Recuerdo, muy al principio, te recuerdo…
La tarde iba cayendo en las cortinas
de blanco encaje —lúcidas formas
tras la pared de alcobas y desvanes—,
de huellas y aromática alhucema
en los atardeceres del invierno,
también de sus silencios estridentes
sobre la piel enferma del abismo
cada vez que tus manos me apresaban
a la luz de la luna y en tus sueños
existía gozoso en las estrellas,
libre en mi fugaz vuelo hacia los astros.
Recuerdo, muy al principio, te recuerdo…
En el blanco silencio de la casa,
cuando nada era todo, vida toda,
luz primigenia, solo luz del alba
que derrama sus ojos sobre el patio
colmado de crecidas aspidistras
y aromas de jazmín y madreselvas.
Recuerdo el pavoneo de tu cuerpo
vestido de domingo entre las nubes,
el tañer de campanas misteriosas
que hablaban de mareas y glaciares,
las ollas de agua hirviendo y el vapor
que aniebla las paredes del aseo
teñido de pobreza y soledades.
Recuerdo, te recuerdo en la distancia,
abriéndote caminos de cristal
y de cuchillos, ebrio de placeres
en la encendida noche del solsticio
del invierno, ya cumplida la condena
que te apresó al abismo del vacío.
Pasado el tiempo vino la luz calma
del silencio, los sones de la lluvia
y todo fue latido y pulso ciego
en las blancas mañanas de domingo.

El equilibrio entre meditación y emoción, entre silencio y palabra, entre pasado y presente, entre pensamiento y experiencia, entre lo visible y lo invisible, entre lo real y lo soñado, entre materia temática y forma estilística es una de las señas de identidad de una admirable obra poética, a la que se han añadido estos últimos años nuevos libros como Sepulta plenitud.

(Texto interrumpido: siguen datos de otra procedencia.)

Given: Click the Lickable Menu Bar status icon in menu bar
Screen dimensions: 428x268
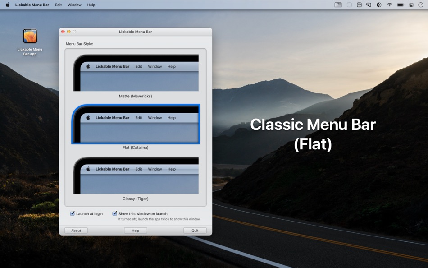Looking at the screenshot, I should [x=339, y=5].
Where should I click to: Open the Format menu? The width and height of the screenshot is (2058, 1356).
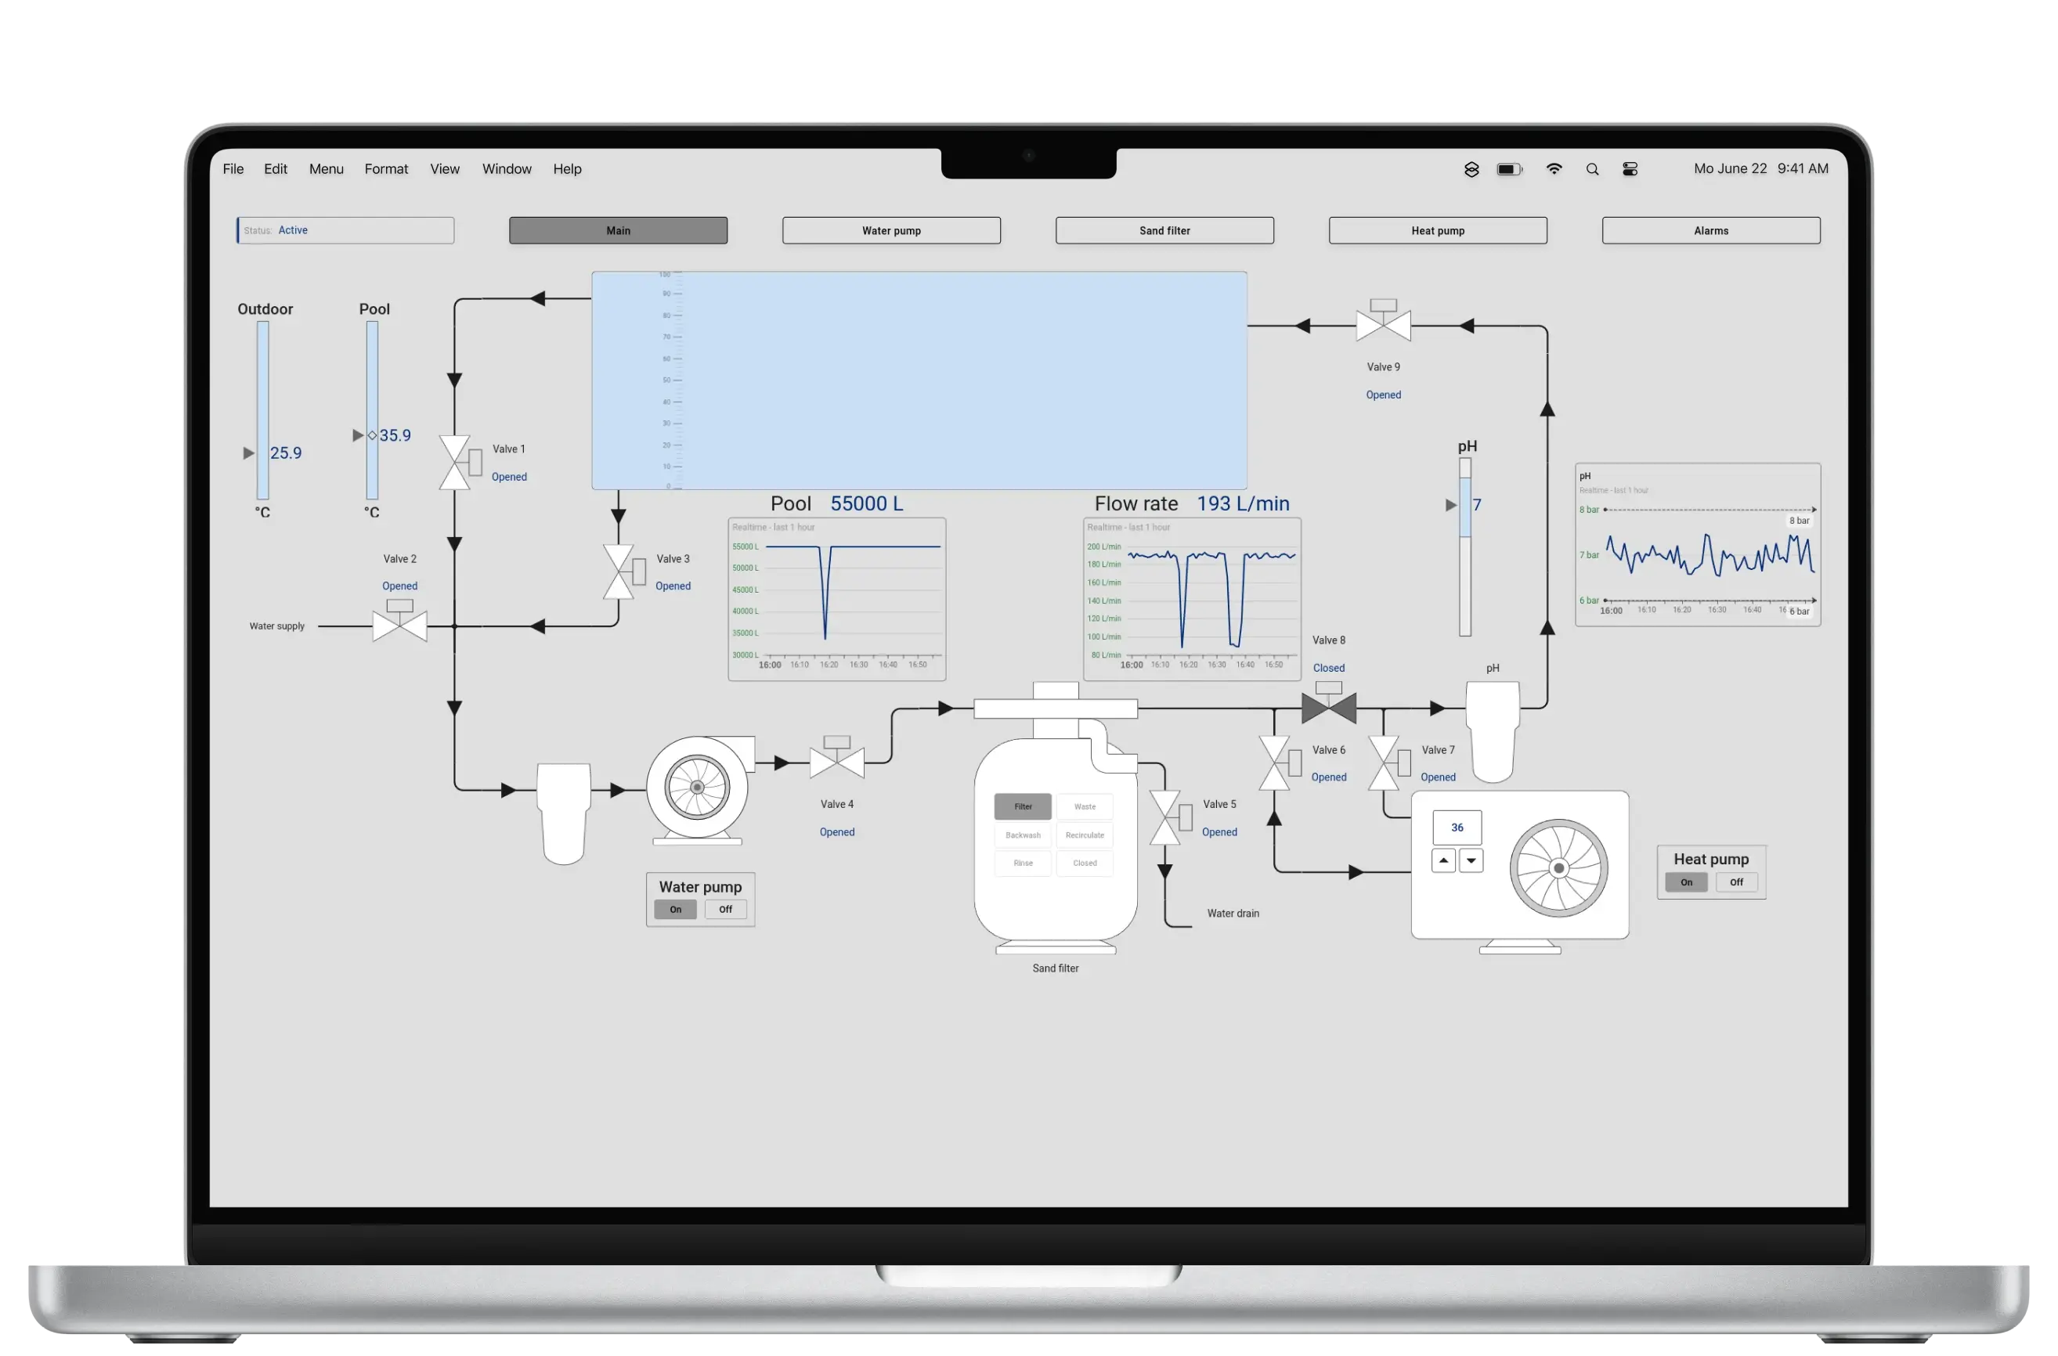[x=386, y=169]
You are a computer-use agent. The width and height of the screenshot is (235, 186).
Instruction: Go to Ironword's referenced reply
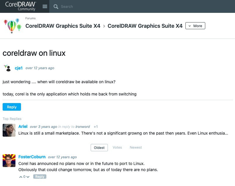[x=83, y=127]
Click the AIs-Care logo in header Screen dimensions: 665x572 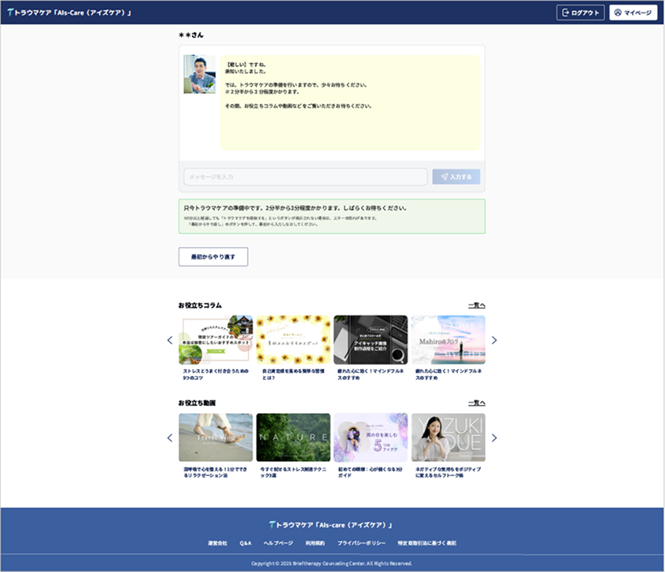[69, 13]
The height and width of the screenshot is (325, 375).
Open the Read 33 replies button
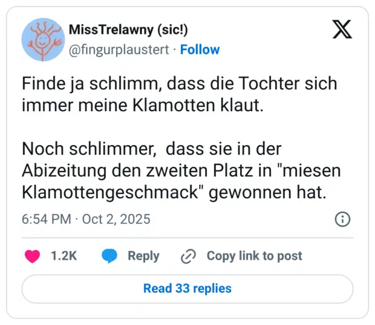[x=188, y=288]
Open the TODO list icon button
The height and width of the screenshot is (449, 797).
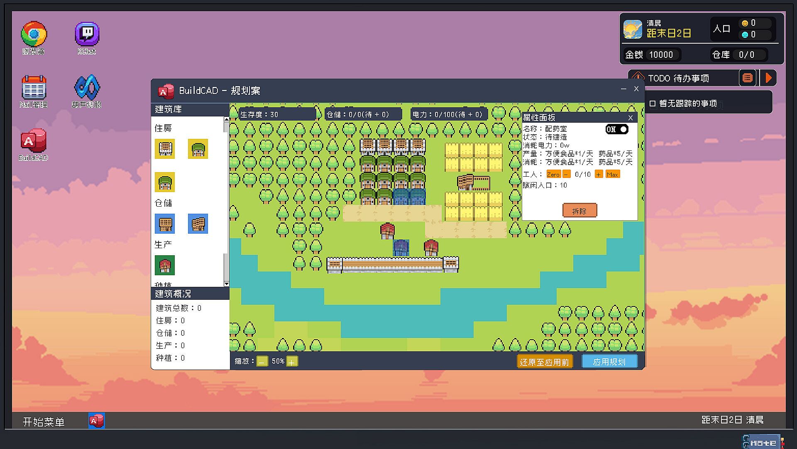tap(747, 78)
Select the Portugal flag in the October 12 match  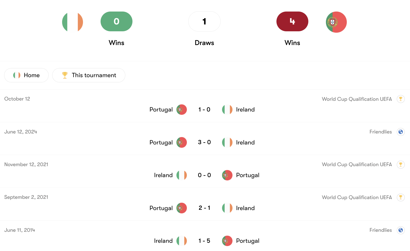point(181,109)
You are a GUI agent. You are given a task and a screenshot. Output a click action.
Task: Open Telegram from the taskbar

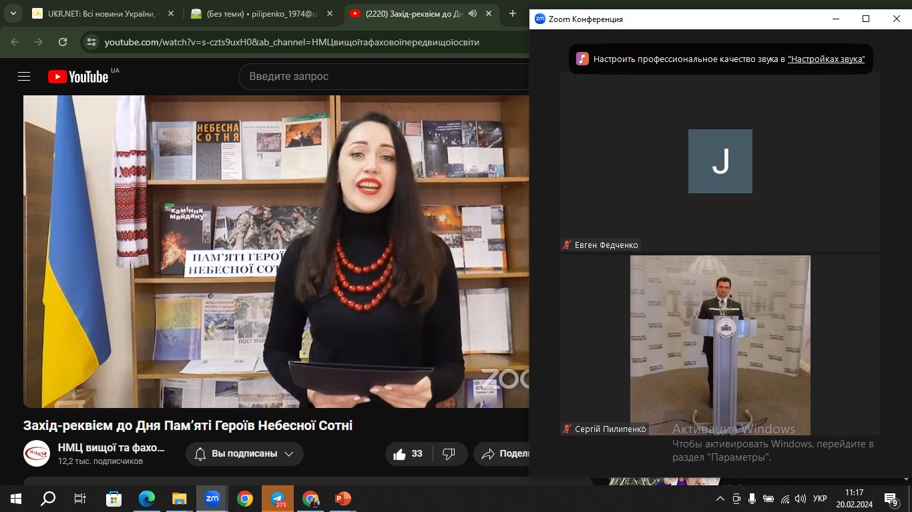point(278,499)
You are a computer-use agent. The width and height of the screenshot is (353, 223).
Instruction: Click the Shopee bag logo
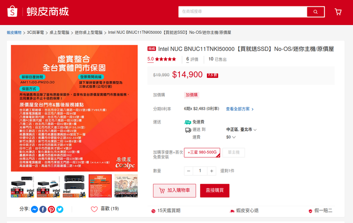click(x=12, y=11)
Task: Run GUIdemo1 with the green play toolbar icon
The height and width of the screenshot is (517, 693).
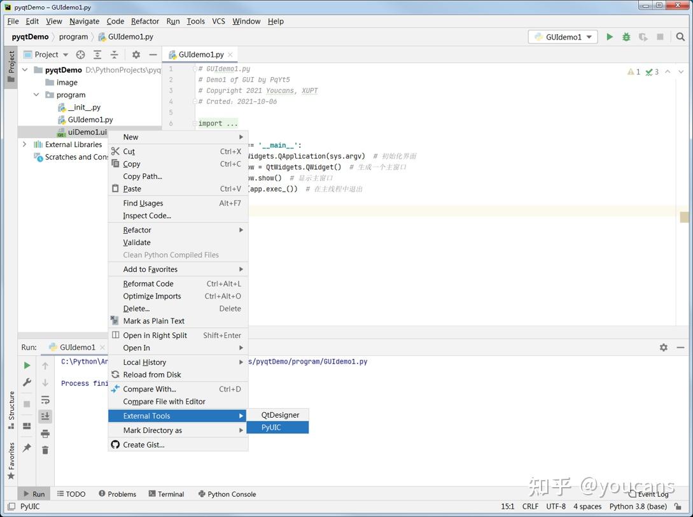Action: 609,37
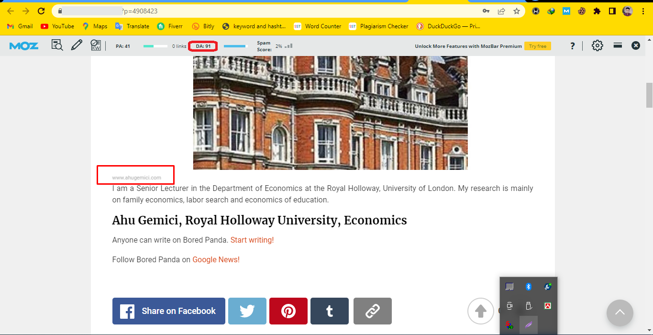Open MozBar page analysis tool
This screenshot has height=335, width=653.
[x=57, y=45]
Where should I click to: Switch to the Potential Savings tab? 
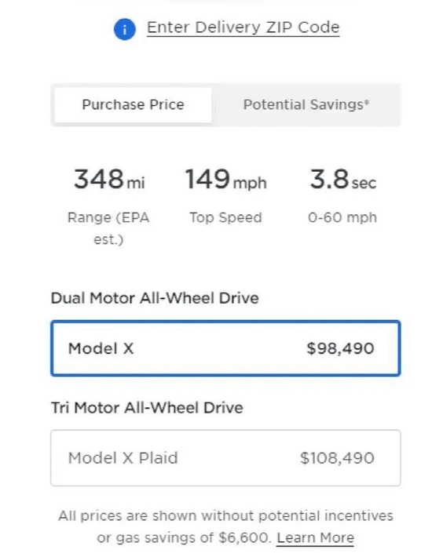click(306, 105)
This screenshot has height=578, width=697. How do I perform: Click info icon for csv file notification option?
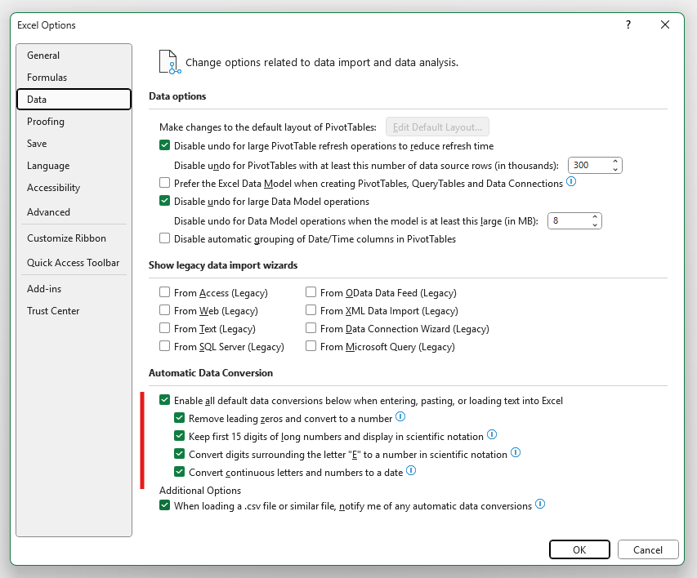tap(540, 505)
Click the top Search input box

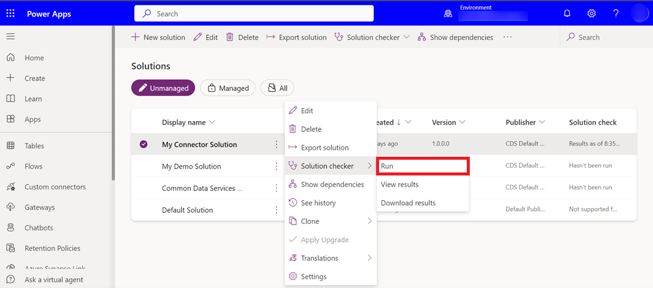click(x=254, y=13)
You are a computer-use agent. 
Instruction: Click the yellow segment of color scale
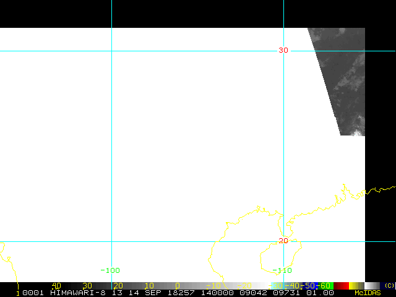pyautogui.click(x=355, y=286)
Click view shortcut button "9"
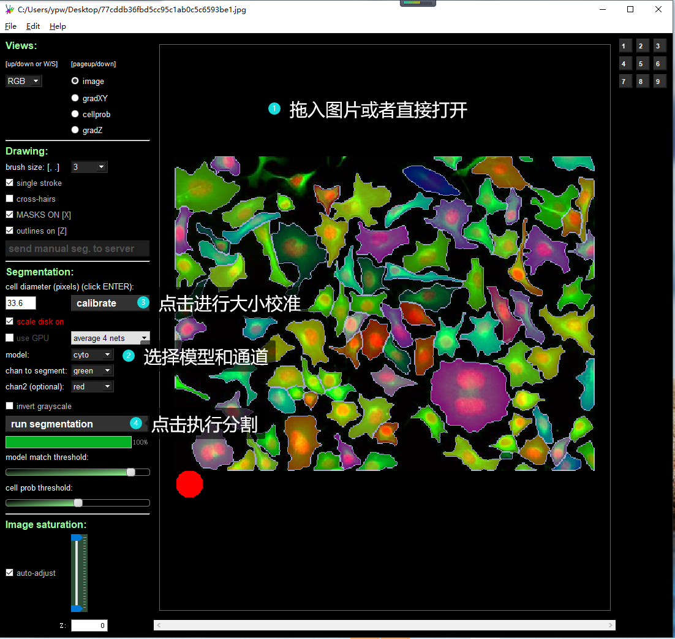This screenshot has width=675, height=639. 659,81
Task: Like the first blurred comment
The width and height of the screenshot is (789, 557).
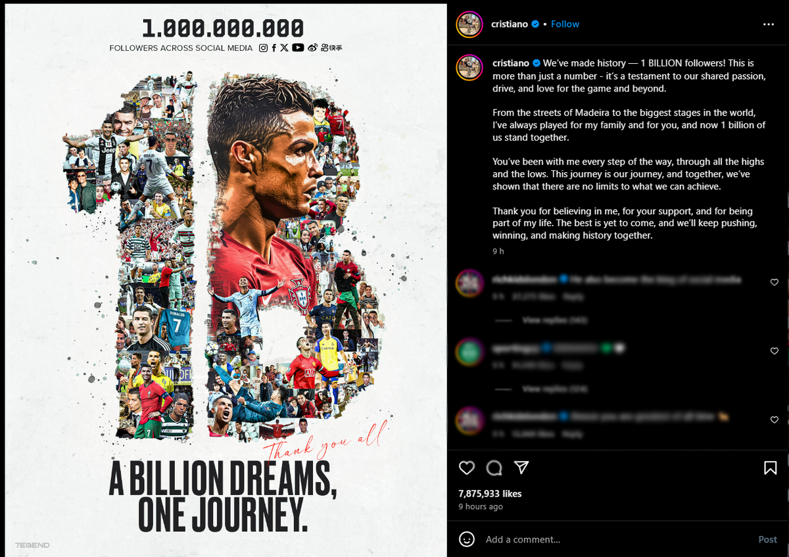Action: (x=774, y=282)
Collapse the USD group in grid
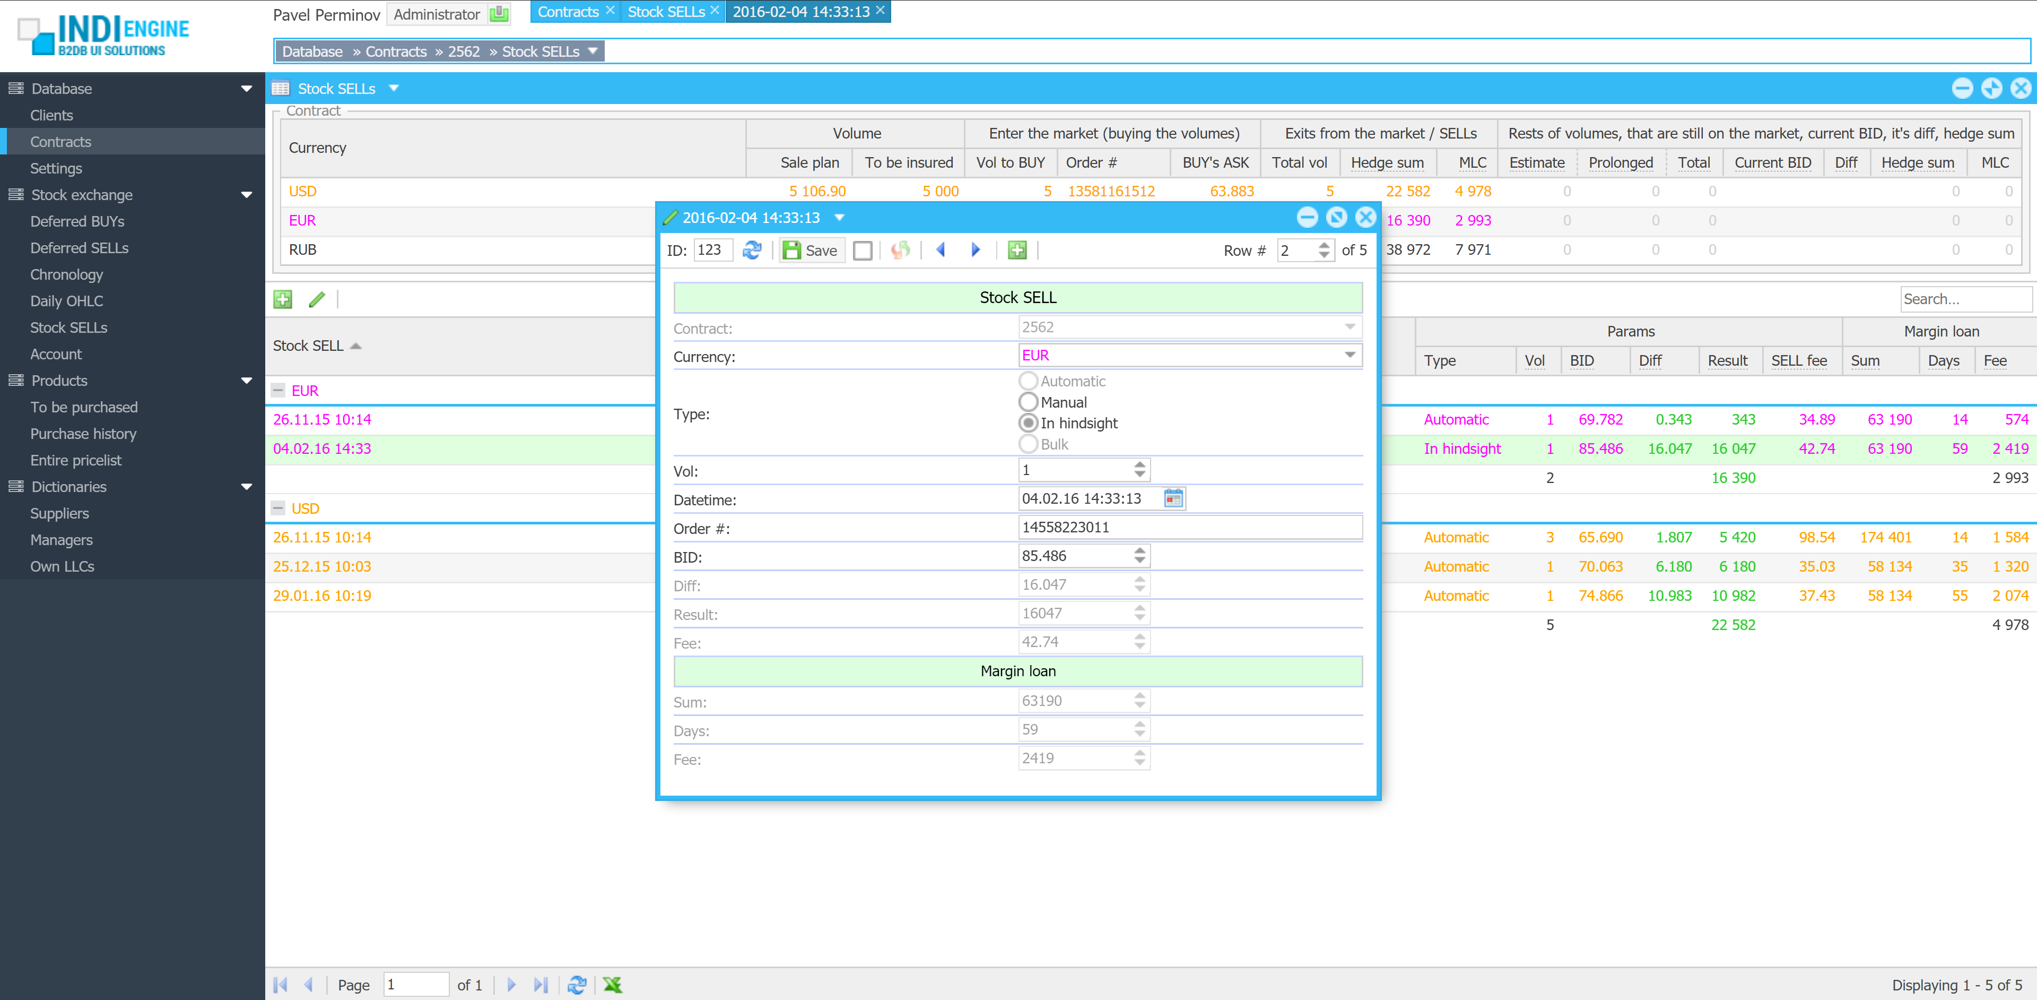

Sólida en sus cimientos, brillante en su trayectoria, variada en motivos, tonos y enfoques, intensa en su expresividad y rigurosa en su construcción, estamos ante una obra que traza ante el lector, verso a verso y poema tras poema, el alto perfil literario de José Antonio Santano, sin duda uno de los poetas más relevantes del panorama poético de esas tres décadas que abarca este sonoro y vibrante Silencio, un espléndido libro en el que -vuelvo a la paradoja del comienzo-, pese a su honda y persistente vocación elegíaca, brilla siempre la luz de la palabra que ilumina la noche y enciende su silencio de siglos.